TEXT:
But rather than using such expression as an inspiration to ‘move on’ after having an apparent understanding of the past, the “coulda, wouda, shoulda” becomes a heavy emotional and mental baggage to those who are unable to ‘let go.’ Instead of only taking the lessons learned, the heaviness of bringing the past with them is weighing them down. Usually, these people cannot stop blaming themselves for the mistakes and bad choices they made. They constantly think about the damages those caused, be it big or small.

Fixating on the past makes us unable to realize the good things left in us at the present. Sometimes, the good thing is right in front of us; yet, we do not see it. We cannot appreciate things for what they are worth. How we interpret our circumstances is far from what they actually are. Because of this, we might miss so many opportunities to live again, and be happy.

A damaged past could then cause further injury. People who are ‘lost’ at the present do not know what they really want. They also cannot envision any clear future for themselves.

STORED ROWS:
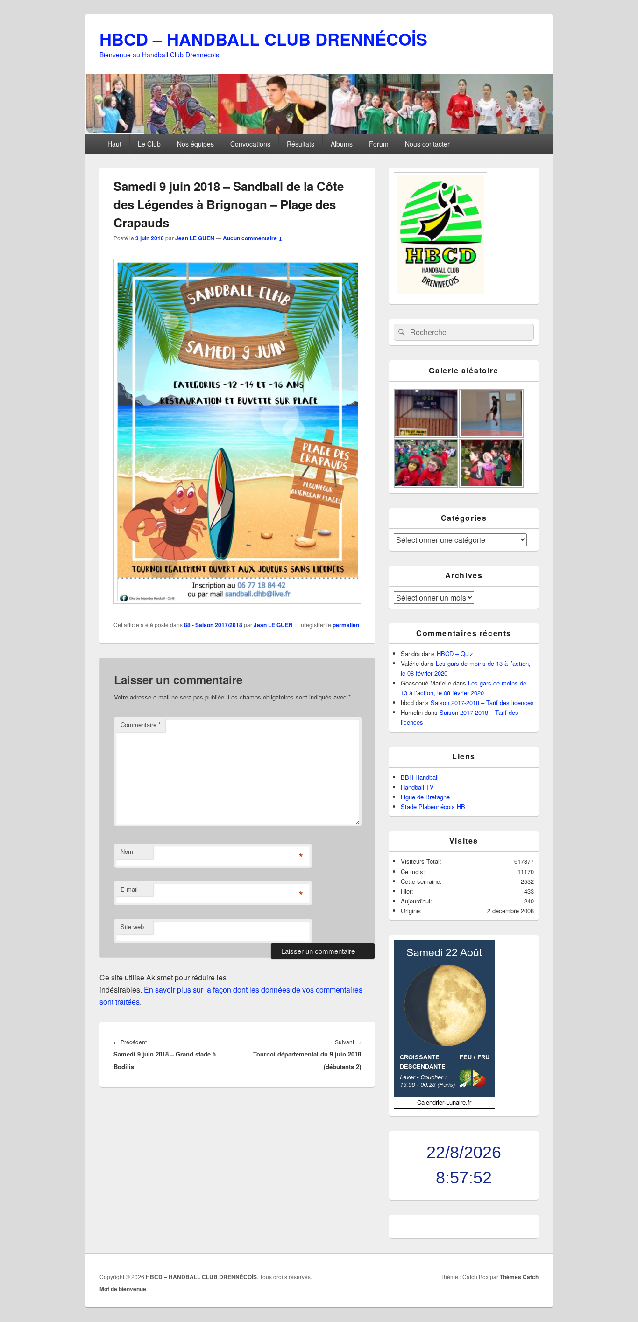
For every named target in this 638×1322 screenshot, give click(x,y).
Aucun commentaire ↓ (253, 238)
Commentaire (141, 724)
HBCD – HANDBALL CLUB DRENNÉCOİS (263, 39)
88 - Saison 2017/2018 (213, 625)
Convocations (250, 143)
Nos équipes (195, 143)
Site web (132, 926)
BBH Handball (420, 777)
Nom (127, 851)
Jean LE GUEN (194, 238)
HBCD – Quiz (455, 653)
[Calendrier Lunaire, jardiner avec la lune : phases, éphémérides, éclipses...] (444, 1106)
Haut (114, 143)
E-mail (129, 889)
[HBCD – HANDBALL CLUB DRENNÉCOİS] (319, 131)
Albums (342, 143)
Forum (379, 143)
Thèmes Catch (519, 1277)
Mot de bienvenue (122, 1289)
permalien (346, 625)
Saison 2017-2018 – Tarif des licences (482, 702)
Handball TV (417, 787)
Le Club (149, 143)
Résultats (300, 143)
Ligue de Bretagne (425, 796)
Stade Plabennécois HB (433, 806)
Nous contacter (427, 143)
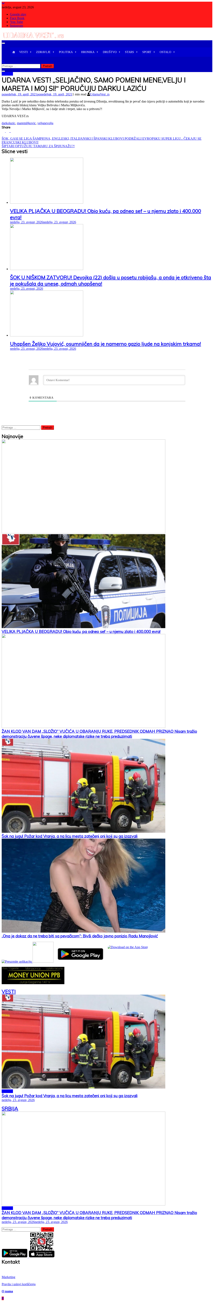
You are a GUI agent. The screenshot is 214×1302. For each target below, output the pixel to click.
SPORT (146, 52)
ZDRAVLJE (43, 52)
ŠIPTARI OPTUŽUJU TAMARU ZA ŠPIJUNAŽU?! (38, 146)
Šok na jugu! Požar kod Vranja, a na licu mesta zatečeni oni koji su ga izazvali (70, 836)
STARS (129, 52)
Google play (18, 14)
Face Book (17, 18)
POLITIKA (66, 52)
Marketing (8, 1277)
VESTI (23, 52)
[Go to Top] (3, 1298)
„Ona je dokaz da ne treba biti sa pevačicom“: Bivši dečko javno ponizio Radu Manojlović (80, 935)
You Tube (16, 22)
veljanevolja (45, 123)
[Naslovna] (13, 52)
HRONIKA (87, 52)
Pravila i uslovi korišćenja (19, 1284)
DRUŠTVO (110, 52)
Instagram (16, 25)
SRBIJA (7, 74)
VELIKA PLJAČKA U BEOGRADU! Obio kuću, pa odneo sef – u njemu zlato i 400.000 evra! (81, 631)
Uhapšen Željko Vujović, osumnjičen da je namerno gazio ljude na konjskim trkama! (105, 344)
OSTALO (165, 52)
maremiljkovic (26, 123)
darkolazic (8, 123)
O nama (7, 1291)
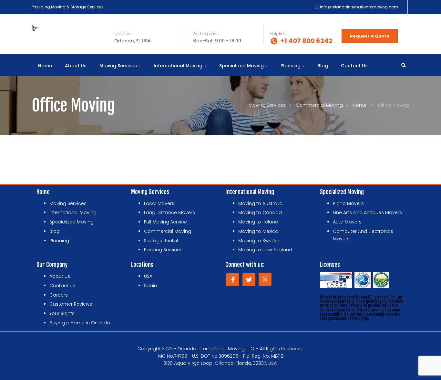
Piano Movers (348, 203)
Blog (322, 66)
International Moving (179, 66)
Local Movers (159, 203)
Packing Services (163, 249)
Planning (291, 66)
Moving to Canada (260, 212)
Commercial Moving (319, 105)
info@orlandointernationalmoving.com (359, 7)
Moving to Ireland (258, 222)
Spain (150, 285)
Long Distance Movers (169, 212)
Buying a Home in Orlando (79, 323)
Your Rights (62, 313)
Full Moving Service (165, 222)
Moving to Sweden (259, 240)
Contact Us (354, 66)
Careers (58, 295)
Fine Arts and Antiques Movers (367, 212)
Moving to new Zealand (265, 249)
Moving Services (118, 66)
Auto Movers (347, 222)
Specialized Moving (242, 66)
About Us (76, 66)
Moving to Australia (260, 203)
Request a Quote (369, 36)
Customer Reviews (70, 304)
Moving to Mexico (258, 231)
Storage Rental (161, 240)
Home (45, 66)
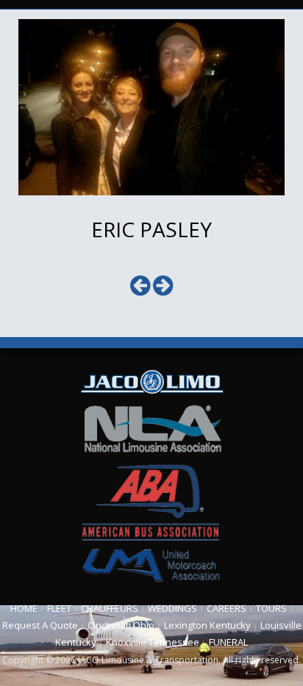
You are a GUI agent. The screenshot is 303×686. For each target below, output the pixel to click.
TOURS (271, 608)
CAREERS (226, 608)
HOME (24, 608)
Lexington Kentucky (207, 625)
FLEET (59, 608)
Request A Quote (40, 625)
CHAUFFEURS (109, 608)
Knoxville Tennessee (152, 642)
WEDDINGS (172, 608)
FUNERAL (228, 642)
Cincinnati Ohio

TASK: Continue the passage about being weighed down by the past, picking up after its last sentence.

TASK OUTPUT:
My Reflection

The Past

1. The tendency to hold on to the past is so understandable, especially because of how the past directly affects the present. Perhaps it’s an injustice or an evil thing done to us in the past, which causes us suffering, humiliation and other sorts of affliction. Other times, we make bad choices and mistakes ourselves. Unable to forgive ourselves, we keep thinking about how we could have picked another choice instead. We imagine some form of an “alternate reality” or “parallel universe” that only exists in science fiction movies, series or books in which the characters have a ‘better version’ of themselves.

2. We are not in sci-fi; we are in the reality of carrying with us past wounds and hurts that are preventing us from accomplishing the better life we are praying for. I feel you in how hard it is to let go of the past, as I, too, found myself in that situation before. So if you are suffering with emotional baggages, read on, and consider my advice in this piece.

3. At times, people ‘wait’ for the ‘wounds’ to be healed before they decide to move on. But let me tell you that your wounds will never be healed until you make an act of will to let go of the past. You might end up wasting your life away, waiting for your wounds to heal themselves. It’s not happening. Again, in an act of will, you must first let go of the hurt, then move on from the past… and that’s when the wounds get healed.

4. But what is the most crucial step to be able to willfully let go and move on? To see things in the light of most holy faith.

I was able to let go of the past completely, and move on, when my understanding and practice of the Faith became much stronger.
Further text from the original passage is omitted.